LAVORO DA SVOLGERE
a. Riassumi in due frasi il brano sugli arresti del dicembre ’42.
b. Prosegui il brano sugli arresti del dicembre ’42, riprendendo dopo la sua ultima frase.

TESTO DA LEGGERE
╭──

Sembrava una cosa finita.

Nel dicembre ’42, c’è una nuova ondata di arresti. Lucio, che è un affermato matematico, è tornato libero, ma non si può esporre in quanto controllato dalla polizia, per cui tocca a Mario Alicata e a Pietro, ormai dirigenti del gruppo comunista, informare il partito, al Nord. Il 27 dicembre è arrestato Mario, e allora il partito ordina a Pietro di darsi alla macchia, di sparire. Non può tornare a casa sua, gira Roma salendo e scendendo dai tram per scongiurare i pedinamenti, si fa ospitare da Luchino Visconti, il grande regista discendente della vetusta casata milanese. A tarda sera, prima di salire sul treno, decide di presentarsi dai Lombardo Radice, dove Lucio gli conferma che deve assolutamente partire per Milano. «Fu allora che  venne il momento di salutarsi. E fu Laura ad accompagnarmi al cancello». Il primo bacio fu lì, al cancello, senza sapere se si sarebbero  rivisti, e quando. Per Pietro saranno mesi di clandestinità, e per entrambi un cammino lungo sessant’anni.

╰──

VOCI FORNITE

╭──

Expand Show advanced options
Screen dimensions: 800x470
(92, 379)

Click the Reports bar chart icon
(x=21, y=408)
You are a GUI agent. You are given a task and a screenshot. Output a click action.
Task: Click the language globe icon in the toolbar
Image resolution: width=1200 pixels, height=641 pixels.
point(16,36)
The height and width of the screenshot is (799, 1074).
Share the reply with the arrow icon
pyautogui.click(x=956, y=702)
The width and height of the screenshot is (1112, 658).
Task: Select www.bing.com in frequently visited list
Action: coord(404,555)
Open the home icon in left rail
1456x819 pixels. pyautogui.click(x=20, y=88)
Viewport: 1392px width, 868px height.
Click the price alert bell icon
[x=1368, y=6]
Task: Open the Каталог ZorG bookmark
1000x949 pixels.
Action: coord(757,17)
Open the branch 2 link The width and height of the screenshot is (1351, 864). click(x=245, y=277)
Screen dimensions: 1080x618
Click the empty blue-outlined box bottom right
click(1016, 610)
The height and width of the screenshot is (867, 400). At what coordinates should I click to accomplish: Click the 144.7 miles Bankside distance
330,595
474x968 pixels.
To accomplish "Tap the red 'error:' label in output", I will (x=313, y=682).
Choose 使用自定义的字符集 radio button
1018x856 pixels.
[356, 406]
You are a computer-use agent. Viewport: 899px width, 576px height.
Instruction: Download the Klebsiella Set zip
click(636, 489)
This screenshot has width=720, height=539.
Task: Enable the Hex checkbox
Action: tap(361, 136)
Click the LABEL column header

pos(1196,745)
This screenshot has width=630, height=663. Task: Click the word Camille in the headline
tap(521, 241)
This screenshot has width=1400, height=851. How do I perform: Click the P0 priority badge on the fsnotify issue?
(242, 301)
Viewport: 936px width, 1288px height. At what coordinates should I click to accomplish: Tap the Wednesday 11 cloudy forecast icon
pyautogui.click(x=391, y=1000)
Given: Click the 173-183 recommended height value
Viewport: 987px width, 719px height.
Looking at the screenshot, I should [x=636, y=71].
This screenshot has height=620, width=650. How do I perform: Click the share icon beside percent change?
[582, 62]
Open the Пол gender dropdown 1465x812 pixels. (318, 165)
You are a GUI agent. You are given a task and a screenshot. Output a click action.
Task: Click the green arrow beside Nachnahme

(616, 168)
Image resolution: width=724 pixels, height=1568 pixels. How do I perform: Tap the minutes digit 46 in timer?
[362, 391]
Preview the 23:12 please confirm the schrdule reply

╰──

RISULTATI PER COMPITO
a. Nel dicembre ’42, dopo l’arresto di Mario Alicata, il partito ordina a Pietro di sparire, e lui gira Roma tra un tram e l’altro per evitare i pedinamenti e si fa ospitare da Luchino Visconti. Prima di partire per Milano passa dai Lombardo Radice, dove Laura lo accompagna al cancello e lì si danno il primo bacio, senza sapere se e quando si rivedranno.

b.
La morte del patriota e scrittore Giaime Pintor, saltato a ventiquattro anni su una mina il 1 dicembre’43 nel tentativo di varcare le linee del fronte a Castelnuovo al Volturno, è un durissimo colpo per i suoi amici più stretti, tra cui Laura, che fa ancora più suo il messaggio etico-politico che Giaime aveva indirizzato al fratello minore Luigi sulla necessità degli intellettuali di scendere sul terreno dell’utilità comune e combattere.

Quando la popolazione romana, affamata dalla borsa nera, ed esasperata da una guerra ormai considerata senza sbocco, dà segnali di ribellione, è Laura, insieme alle altre dirigenti del partito comunista clandestino, come Adele Bei, Marcella Lapiccirella, ad organizzare gli assalti ai forni, che dopo l’attentato di via Rasella e l’eccidio delle Fosse Ardeatine si susseguiranno sempre più numerosi.


 Il 3 marzo 1944, Laura, assieme a Marcella e alla fidanzata di Lucio,  Adele Maria, figlia diciottenne dello storico cattolico Carlo Arturo Jemolo, si trova per lavoro come responsabile di zona a viale G. Cesare, nei pressi della caserma dove erano stati appena portati duemila romani. E’ allora che assiste al barbaro assassinio di Teresa Gullace, madre di cinque figli, falciata da una raffica di mitra tedesca mentre cerca di passare uno “sfilatino” di pane e formaggio  al marito Girolamo, uno dei rastrellati.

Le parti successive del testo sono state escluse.